▸ Request
Copy each of the lines below word for word, keeping their order and punctuation unchanged.

────────────────

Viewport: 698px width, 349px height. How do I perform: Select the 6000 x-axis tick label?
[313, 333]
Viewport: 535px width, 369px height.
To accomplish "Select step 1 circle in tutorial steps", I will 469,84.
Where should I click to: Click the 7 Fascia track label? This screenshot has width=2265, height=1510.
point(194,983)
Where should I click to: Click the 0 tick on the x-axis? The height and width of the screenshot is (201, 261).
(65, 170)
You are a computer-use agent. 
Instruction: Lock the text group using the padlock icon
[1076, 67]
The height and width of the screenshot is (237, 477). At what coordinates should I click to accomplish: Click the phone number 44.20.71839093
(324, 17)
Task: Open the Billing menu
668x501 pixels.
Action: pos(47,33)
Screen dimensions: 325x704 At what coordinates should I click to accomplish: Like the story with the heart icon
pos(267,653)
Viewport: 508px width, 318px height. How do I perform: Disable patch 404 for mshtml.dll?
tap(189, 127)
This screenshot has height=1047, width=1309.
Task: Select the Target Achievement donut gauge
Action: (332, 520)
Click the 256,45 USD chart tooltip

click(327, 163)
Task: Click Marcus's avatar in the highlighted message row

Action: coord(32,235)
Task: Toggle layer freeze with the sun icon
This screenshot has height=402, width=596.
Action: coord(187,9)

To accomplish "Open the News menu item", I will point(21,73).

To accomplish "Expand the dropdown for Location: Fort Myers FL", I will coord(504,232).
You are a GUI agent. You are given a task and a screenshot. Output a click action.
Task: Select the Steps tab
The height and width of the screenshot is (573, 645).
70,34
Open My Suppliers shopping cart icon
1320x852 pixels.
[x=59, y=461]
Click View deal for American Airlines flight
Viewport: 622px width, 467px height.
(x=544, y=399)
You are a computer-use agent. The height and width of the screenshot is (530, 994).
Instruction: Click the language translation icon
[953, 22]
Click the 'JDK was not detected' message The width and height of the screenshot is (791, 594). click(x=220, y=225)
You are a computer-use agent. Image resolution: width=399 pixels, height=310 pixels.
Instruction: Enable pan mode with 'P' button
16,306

────────────────

▸ Exercise solution
Viewport: 698px width, 349px height. How do I perform: Select the 6000 x-axis tick label?
[313, 333]
Viewport: 535px width, 369px height.
To accomplish "Select step 1 circle in tutorial steps", I will 469,84.
Where should I click to: Click the 7 Fascia track label? This screenshot has width=2265, height=1510.
point(194,983)
Where should I click to: Click the 0 tick on the x-axis? The height and width of the screenshot is (201, 261).
(65, 170)
You are a computer-use agent. 
Instruction: Lock the text group using the padlock icon
[1076, 67]
The height and width of the screenshot is (237, 477). At what coordinates should I click to accomplish: Click the phone number 44.20.71839093
(324, 17)
Task: Open the Billing menu
668x501 pixels.
Action: pos(47,33)
Screen dimensions: 325x704 At what coordinates should I click to accomplish: Like the story with the heart icon
pos(267,653)
Viewport: 508px width, 318px height. How do I perform: Disable patch 404 for mshtml.dll?
tap(189, 127)
This screenshot has height=1047, width=1309.
Task: Select the Target Achievement donut gauge
Action: (332, 520)
Click the 256,45 USD chart tooltip

click(327, 163)
Task: Click Marcus's avatar in the highlighted message row

Action: coord(32,235)
Task: Toggle layer freeze with the sun icon
This screenshot has height=402, width=596.
Action: coord(187,9)

To accomplish "Open the News menu item", I will point(21,73).

To accomplish "Expand the dropdown for Location: Fort Myers FL", I will coord(504,232).
You are a GUI agent. You are given a task and a screenshot. Output a click action.
Task: Select the Steps tab
The height and width of the screenshot is (573, 645).
70,34
Open My Suppliers shopping cart icon
1320x852 pixels.
[x=59, y=461]
Click View deal for American Airlines flight
Viewport: 622px width, 467px height.
(x=544, y=399)
You are a computer-use agent. The height and width of the screenshot is (530, 994).
Instruction: Click the language translation icon
[953, 22]
Click the 'JDK was not detected' message The width and height of the screenshot is (791, 594). click(x=220, y=225)
You are a computer-use agent. Image resolution: width=399 pixels, height=310 pixels.
Instruction: Enable pan mode with 'P' button
16,306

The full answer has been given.